## EXERCISE OBJECTIVE
Determine how many lines of the entries contain "computer". Reply with that number alone.

----

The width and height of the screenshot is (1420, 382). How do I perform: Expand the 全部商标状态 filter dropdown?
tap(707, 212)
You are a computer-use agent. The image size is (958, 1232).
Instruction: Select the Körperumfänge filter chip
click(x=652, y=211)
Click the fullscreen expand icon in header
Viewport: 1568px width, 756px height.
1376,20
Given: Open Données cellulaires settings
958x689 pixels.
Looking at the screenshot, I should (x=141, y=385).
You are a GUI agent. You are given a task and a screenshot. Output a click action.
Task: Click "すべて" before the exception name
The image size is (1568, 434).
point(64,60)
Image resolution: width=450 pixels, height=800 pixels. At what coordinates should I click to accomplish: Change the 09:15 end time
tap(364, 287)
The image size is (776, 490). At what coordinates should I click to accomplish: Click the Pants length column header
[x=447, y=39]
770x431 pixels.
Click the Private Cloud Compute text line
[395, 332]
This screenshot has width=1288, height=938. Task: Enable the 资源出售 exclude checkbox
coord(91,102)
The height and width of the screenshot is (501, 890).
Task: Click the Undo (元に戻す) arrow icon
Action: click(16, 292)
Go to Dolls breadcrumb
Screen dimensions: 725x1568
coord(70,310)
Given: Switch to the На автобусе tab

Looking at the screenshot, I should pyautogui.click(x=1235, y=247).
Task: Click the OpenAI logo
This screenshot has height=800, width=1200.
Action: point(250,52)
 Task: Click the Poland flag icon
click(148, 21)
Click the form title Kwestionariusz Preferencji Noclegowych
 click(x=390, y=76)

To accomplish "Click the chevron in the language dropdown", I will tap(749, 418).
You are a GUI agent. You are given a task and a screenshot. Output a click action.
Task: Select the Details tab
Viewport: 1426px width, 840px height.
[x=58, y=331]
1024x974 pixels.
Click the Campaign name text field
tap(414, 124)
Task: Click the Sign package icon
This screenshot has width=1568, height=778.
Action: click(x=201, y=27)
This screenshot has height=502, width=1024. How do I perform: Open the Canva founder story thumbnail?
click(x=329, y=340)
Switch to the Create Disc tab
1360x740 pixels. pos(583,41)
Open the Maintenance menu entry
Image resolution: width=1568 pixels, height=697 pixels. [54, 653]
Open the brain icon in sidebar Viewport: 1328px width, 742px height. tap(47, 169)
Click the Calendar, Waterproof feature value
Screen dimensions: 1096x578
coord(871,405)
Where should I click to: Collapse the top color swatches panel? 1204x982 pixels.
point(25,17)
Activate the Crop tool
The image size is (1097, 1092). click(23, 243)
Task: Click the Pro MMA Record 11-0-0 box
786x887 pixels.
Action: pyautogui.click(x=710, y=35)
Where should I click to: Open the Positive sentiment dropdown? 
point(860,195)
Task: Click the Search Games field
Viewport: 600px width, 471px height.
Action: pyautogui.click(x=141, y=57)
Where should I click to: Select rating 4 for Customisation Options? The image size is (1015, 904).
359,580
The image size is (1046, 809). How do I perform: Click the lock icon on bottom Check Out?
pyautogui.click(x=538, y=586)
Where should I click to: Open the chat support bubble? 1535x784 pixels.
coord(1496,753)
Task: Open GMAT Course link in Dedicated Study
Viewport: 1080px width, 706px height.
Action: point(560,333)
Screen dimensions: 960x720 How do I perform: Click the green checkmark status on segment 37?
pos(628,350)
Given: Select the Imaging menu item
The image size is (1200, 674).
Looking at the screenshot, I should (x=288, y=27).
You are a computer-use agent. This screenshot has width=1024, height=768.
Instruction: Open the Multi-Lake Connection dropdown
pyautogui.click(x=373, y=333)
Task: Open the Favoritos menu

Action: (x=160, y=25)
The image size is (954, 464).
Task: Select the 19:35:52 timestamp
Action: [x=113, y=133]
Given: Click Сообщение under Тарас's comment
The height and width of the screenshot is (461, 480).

----

## THE COMPLETED TASK
2